基金supported by National Natural Science Foundation of China(Grant No.51175086)
文摘Due to the insufficiency of utilizing knowledge to guide the complex optimal searching, existing genetic algorithms fail to effectively solve excavator boom structural optimization problem. To improve the optimization efficiency and quality, a new knowledge-based real-coded genetic algorithm is proposed. A dual evolution mechanism combining knowledge evolution with genetic algorithm is established to extract, handle and utilize the shallow and deep implicit constraint knowledge to guide the optimal searching of genetic algorithm circularly. Based on this dual evolution mechanism, knowledge evolution and population evolution can be connected by knowledge influence operators to improve the conflgurability of knowledge and genetic operators. Then, the new knowledge-based selection operator, crossover operator and mutation operator are proposed to integrate the optimal process knowledge and domain culture to guide the excavator boom structural optimization. Eight kinds of testing algorithms, which include different genetic operators, arc taken as examples to solve the structural optimization of a medium-sized excavator boom.

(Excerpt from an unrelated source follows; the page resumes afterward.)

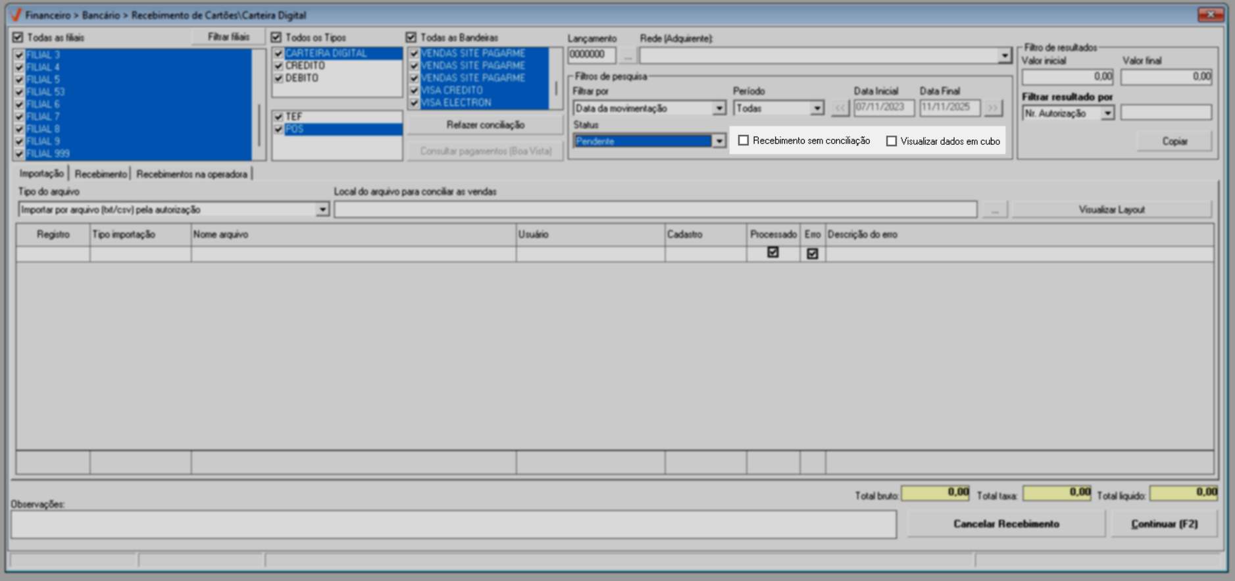The image size is (1235, 581).
Task: Open the Rede (Adquirente) dropdown
Action: point(1004,56)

By comparing the results of optimization, it is shown that the algorithm including all the new knowledge-based genetic operators can more remarkably improve the evolutionary rate and searching ability than other testing algorithms, which demonstrates the effectiveness of knowledge for guiding optimal searching. The proposed knowledge-based genetic algorithm by combining multi-level knowledge evolution with numerical optimization provides a new effective method for solving the complex engineering optimization problem.